Nov 6, 2013 - By Alejandra Silva, Staff WriterHealth officials say the move could save millions of dollars for Wyoming, but Gov. Matt Mead so far has resisted the idea as proposed under "Obamacare."
Supporters of Medicaid expansion in Wyoming were up early Tuesday greeting Wyoming legislators and others attending the Joint Labor, Health and Social Services Interim Committee at The Inn in Lander.
"It's the common sense thing to do," said Fremont County Democratic Party chairman Bruce Palmer of expanding Medicaid in Wyoming under the Affordable Care Act. "It would save the state $47 million."
Palmer was joined by members of the Wyoming Association of Churches, the Lander Ministerial Association, Wyoming Coalition for Medicaid Expansion, and others from the Wind River Indian Reservation and surrounding communities.
Most of the discussion on the proposed bill was fleshed out during the public comment session, when citizens shared with the committee how they would benefit from the legislation if it passed.
A Lander resident expressed his support for the expansion by differentiating for the committee that this was "a need, not a want."
He said people less fortunate would benefit from the expansion.
A Casper resident said she applied for health care coverage through HealthCare.org and later on the phone and was told she was ineligible. If the state didn't expand Medicaid to increase eligibility, she said, she would be left without health insurance. The assistance her mother receives for prescription drugs also would be cut, she said.
Another community member, Laura Davidson, said she was afraid of a higher premium on top of an already expensive one she was dealing with that required a $10,000 yearly deductible.
"I don't know how long I can do that," she said. "I'm frustrated with the system."
Davidson also praised the committee for working toward making improvements and "being on the front line."
Fort Washakie resident and Fort Washakie school district board member Karen King asked the committee to consider individuals who, like her, had successful careers, have worked for most of their adult lives and are not necessarily below the poverty level but still have to deal with "exorbitant rates."
"To me, it's 'kick them while they're down,'" King said. "I applaud your public diligence, but I also implore you to act quickly on behalf of those who need help."
Not everyone in the audience was in favor of the expansion. One local resident emphasized that the finances with the Social Security, Medicaid and Medicare were "broke" and expanding the program would be less then beneficial.
"How are you going to afford Medicaid and not run us into the ground?" the man asked the committee.
Before public comment was taken, the committee briefly discussed legislation relating to Medicaid.
Committee co-chairman Sen. Charles Scott, R-Casper, revisited previous information provided to the committee regarding Gov. Matt Mead's request for studies that showed how the expansion would affect the state.
Mead has resisted the Obama administration's recommendation that states ex-and Medicare eligibility under "Obamacare" with federal assistance, saying he didn't fully trust the federal government to make good on its financial support.
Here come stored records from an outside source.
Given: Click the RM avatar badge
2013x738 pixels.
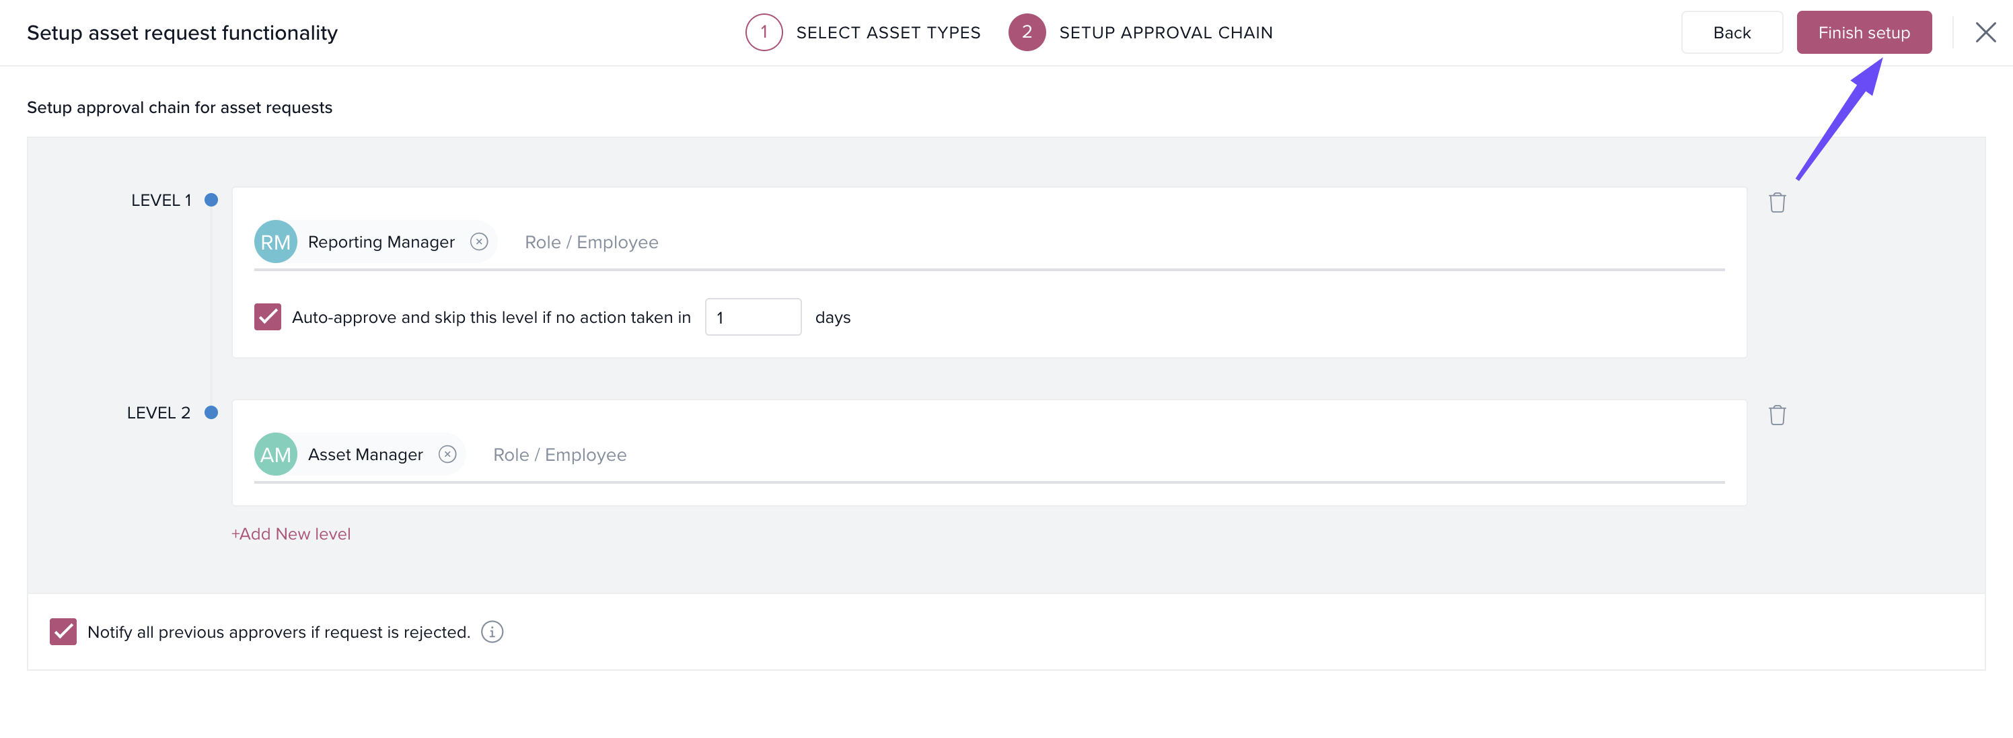Looking at the screenshot, I should click(275, 242).
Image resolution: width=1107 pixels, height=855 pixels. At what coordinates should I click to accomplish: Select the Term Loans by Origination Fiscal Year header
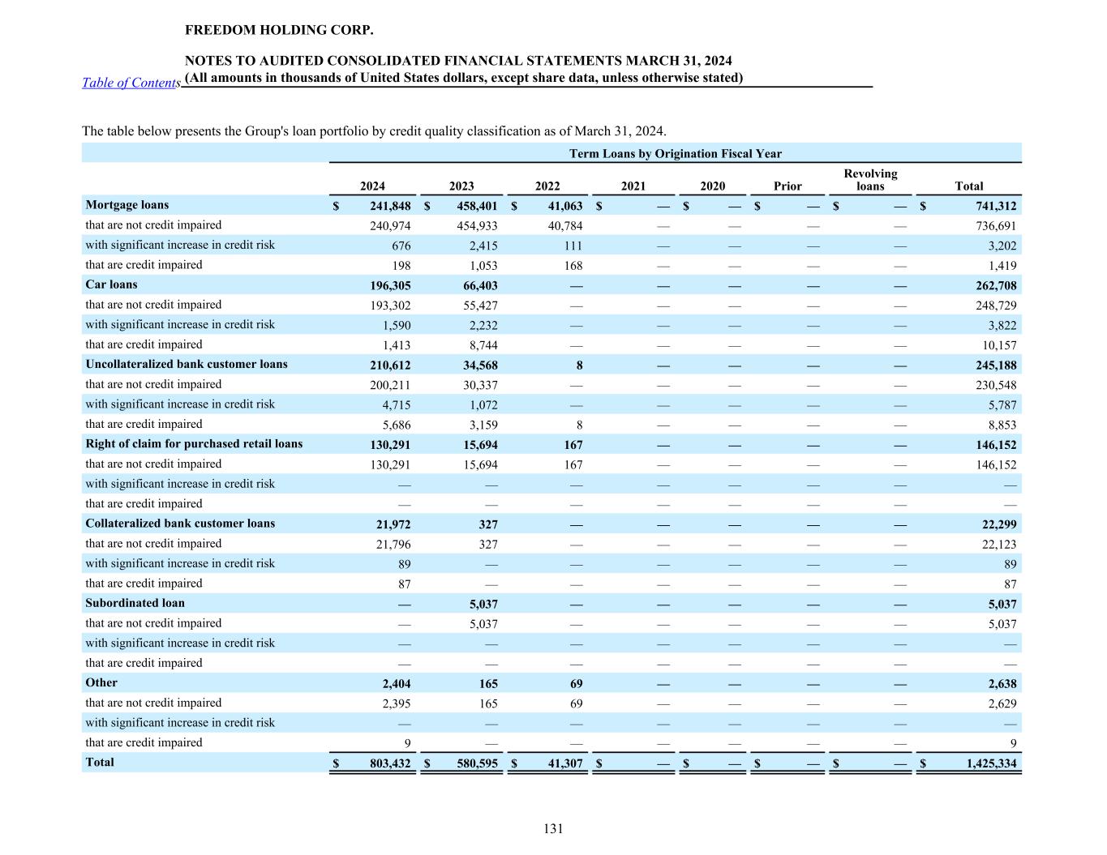point(675,154)

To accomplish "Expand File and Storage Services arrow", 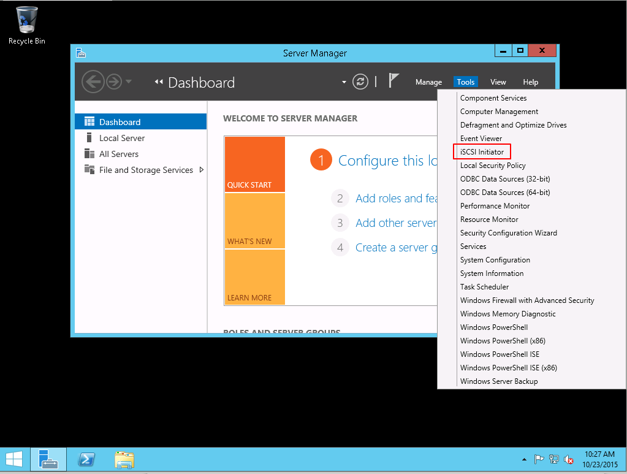I will pyautogui.click(x=202, y=170).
The director of the Wyoming Department of Health has recommended it, however, calculating the $47 million savings figure mentioned by Palmer.
Scott pointed out specific provisions that summarized cost-sharing and benefits packages and added that by applying the assistance to people well below the 100 percent poverty level, their objective of insurance stability could be met.
The committee also reviewed another bill, the Healthcare Independence Act,that --with Medicaid expansion --would give people a choice to select a private insurance company and take a subsidy for health insurance premiums. The committee discussed language used in the bill that was drafted mostly with verbiage from an Arkansas bill that was made for the same purpose.
Scott suggested the removal of a line that said people would "enroll in a qualified health plan through the health insurance exchange." It was mentioned that Arkansas did create its own portal for efficient search of private insurance companies rather than use the system already in place that has shown flaws in its functionality.
"It strikes me that you could retain the requirement," Scott said to the individuals who drafted the bill, adding it would make enrollment much easier if it were dropped from the bill.
A health savings account requirement, Scott said, could "break ground" for this bill. He said the Arkansas bill doesn't have that provision. By having that account, Scott said, people could see the money in it as their own and be "incentivized" to conserve it and be careful on what services they use it for.
"The amount, plus expected incentive contributions authorized by this act, shall be enough to enable an ordinary individual to make required cost-sharing payments," the draft bill read. "The intent of the payments under this subsection is to increase participation and competition in the health insurance marker, intensify price pressures, and reduce costs for both publicly and privately funded health care."
The committee agreed to revisit the bills at its next committee meeting in January. The 2014 legislative session convenes in February.